Dataset entries:
==============================
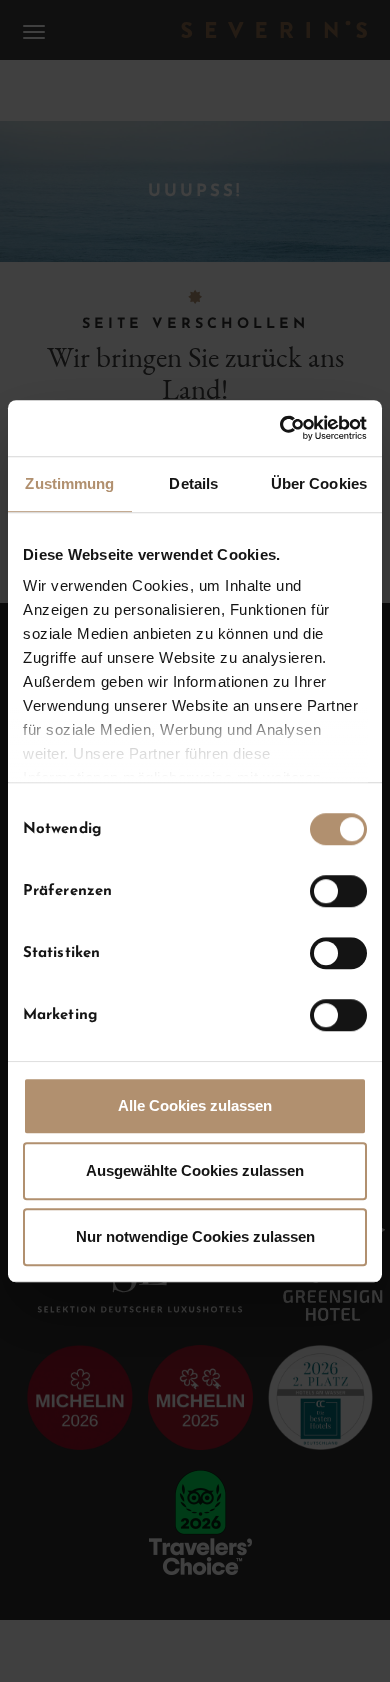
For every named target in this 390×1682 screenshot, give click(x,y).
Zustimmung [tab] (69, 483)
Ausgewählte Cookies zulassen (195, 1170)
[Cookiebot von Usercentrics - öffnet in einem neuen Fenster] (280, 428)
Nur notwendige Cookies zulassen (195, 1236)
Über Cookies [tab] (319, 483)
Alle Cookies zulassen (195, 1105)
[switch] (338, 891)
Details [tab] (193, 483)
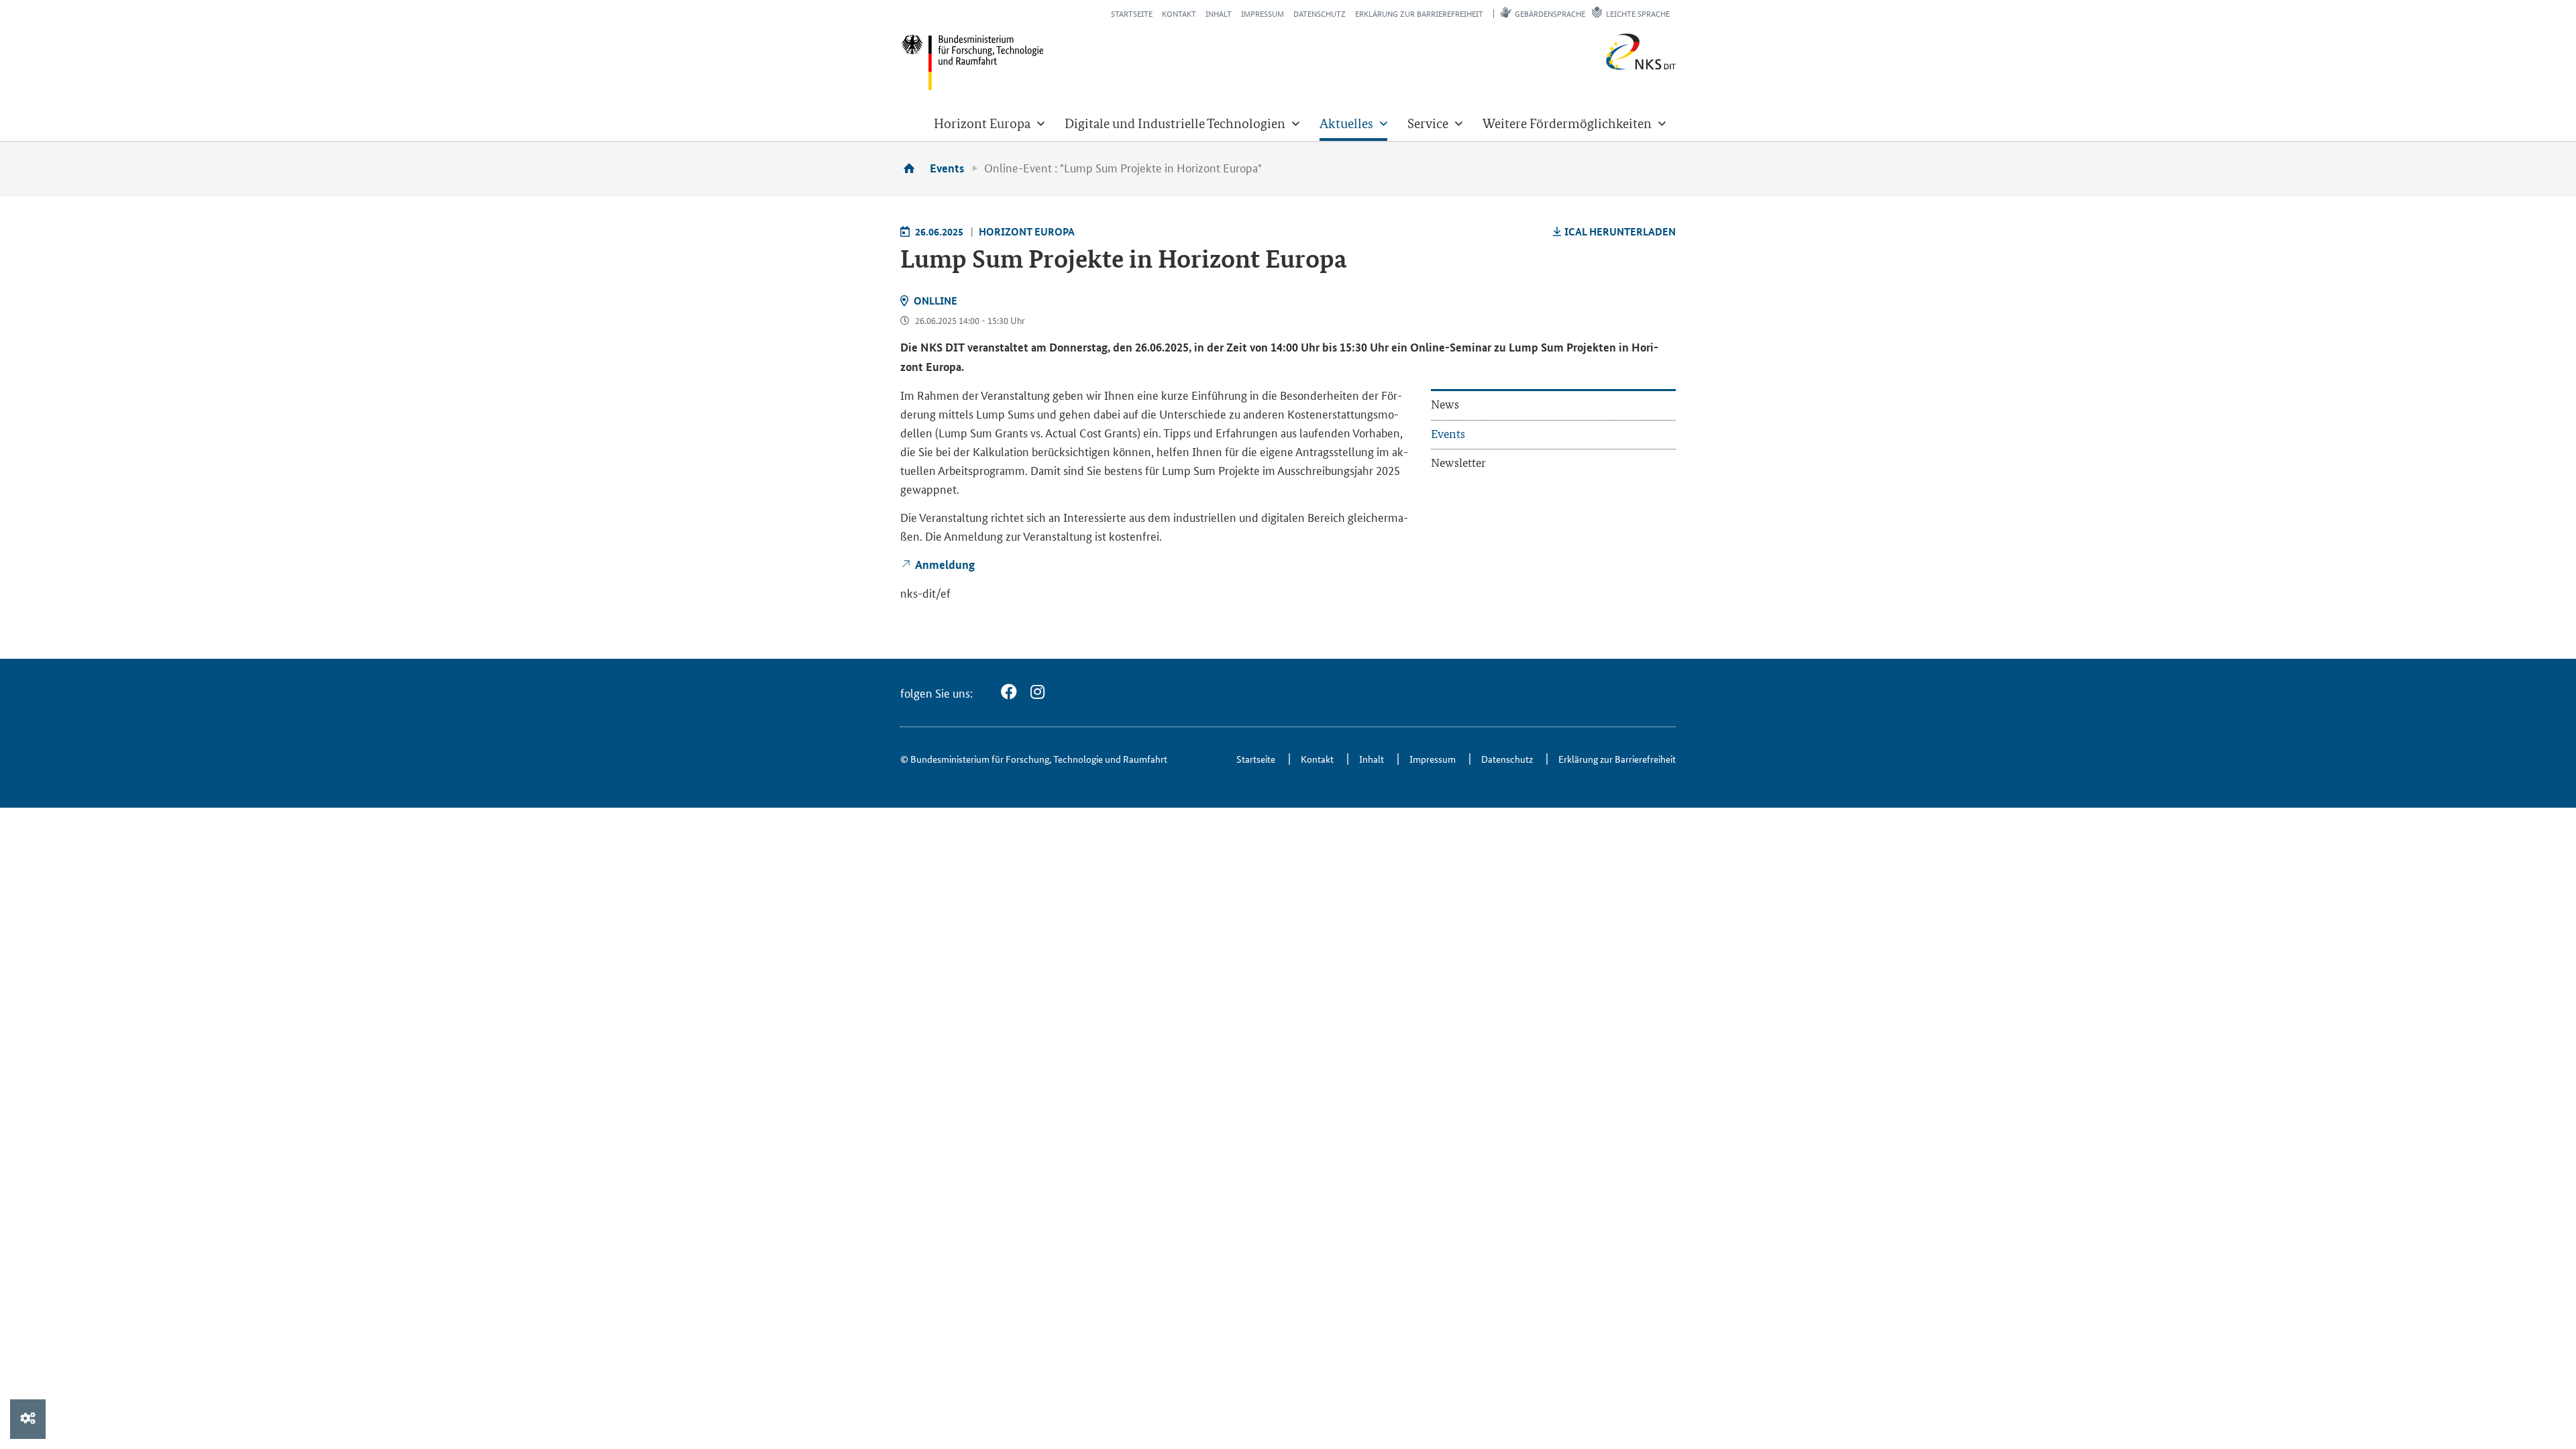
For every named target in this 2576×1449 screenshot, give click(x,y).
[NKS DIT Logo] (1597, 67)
==============================
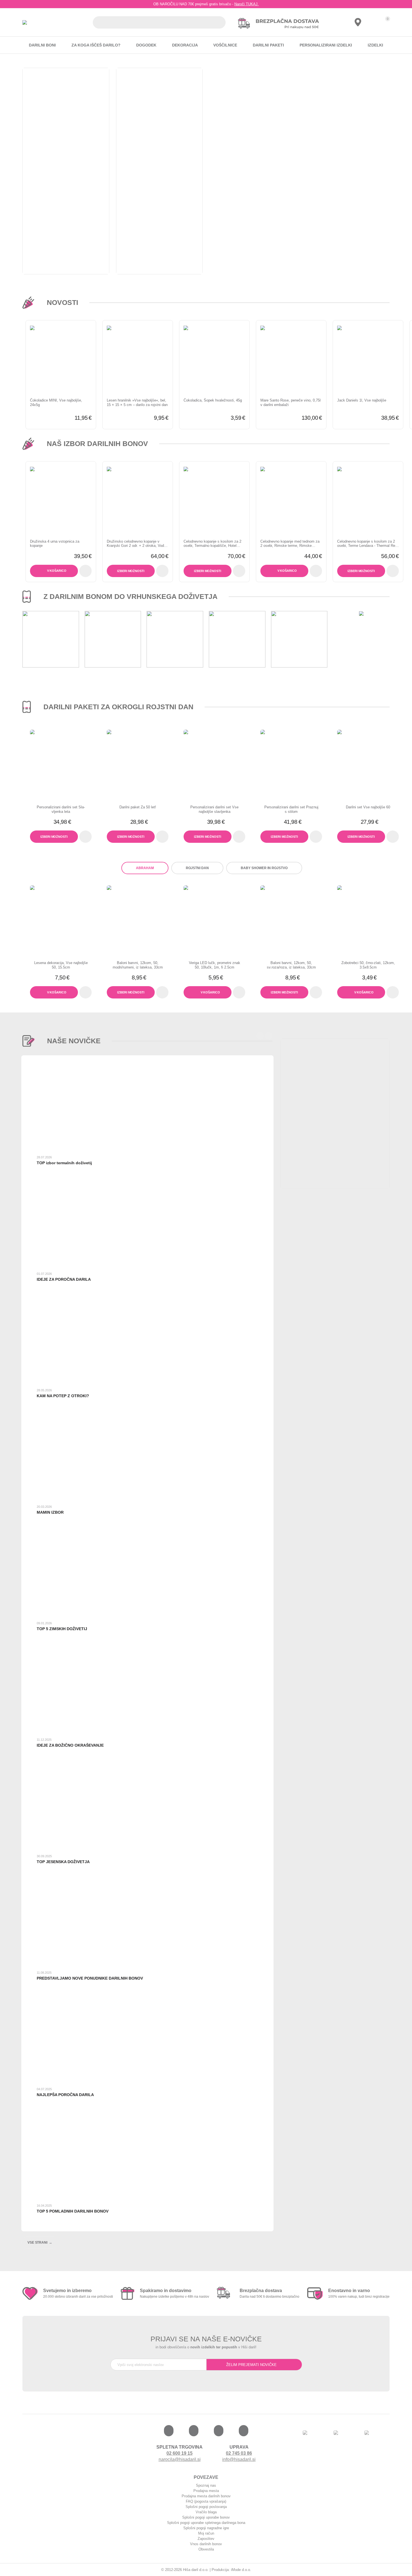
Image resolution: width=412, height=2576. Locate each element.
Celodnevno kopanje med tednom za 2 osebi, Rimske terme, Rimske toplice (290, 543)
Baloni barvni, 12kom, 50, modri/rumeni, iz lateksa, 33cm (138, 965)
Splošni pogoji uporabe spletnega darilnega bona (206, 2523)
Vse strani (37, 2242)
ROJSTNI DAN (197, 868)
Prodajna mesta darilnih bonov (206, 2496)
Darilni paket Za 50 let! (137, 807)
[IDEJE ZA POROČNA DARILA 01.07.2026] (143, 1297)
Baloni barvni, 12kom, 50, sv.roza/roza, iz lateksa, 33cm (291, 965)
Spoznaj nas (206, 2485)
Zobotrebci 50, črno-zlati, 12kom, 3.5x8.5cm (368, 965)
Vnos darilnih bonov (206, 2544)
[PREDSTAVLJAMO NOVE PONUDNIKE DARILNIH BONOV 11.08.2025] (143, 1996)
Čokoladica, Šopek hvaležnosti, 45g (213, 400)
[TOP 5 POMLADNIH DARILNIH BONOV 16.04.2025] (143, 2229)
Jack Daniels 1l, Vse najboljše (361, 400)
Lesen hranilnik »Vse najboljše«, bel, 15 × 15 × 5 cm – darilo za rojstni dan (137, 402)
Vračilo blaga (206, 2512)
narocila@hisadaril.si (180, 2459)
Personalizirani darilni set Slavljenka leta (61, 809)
==============================
EXERCISE GOAL: Your task is to restate, word for word, only those lines above that fall between the line holding "ROJSTNI DAN (197, 868)" and the line holding "Zobotrebci 50, črno-zlati, 12kom, 3.5x8.5cm", inclusive.

ANSWER SECTION:
ROJSTNI DAN (197, 868)
Prodajna mesta darilnih bonov (206, 2496)
Darilni paket Za 50 let! (137, 807)
[IDEJE ZA POROČNA DARILA 01.07.2026] (143, 1297)
Baloni barvni, 12kom, 50, sv.roza/roza, iz lateksa, 33cm (291, 965)
Spoznaj nas (206, 2485)
Zobotrebci 50, črno-zlati, 12kom, 3.5x8.5cm (368, 965)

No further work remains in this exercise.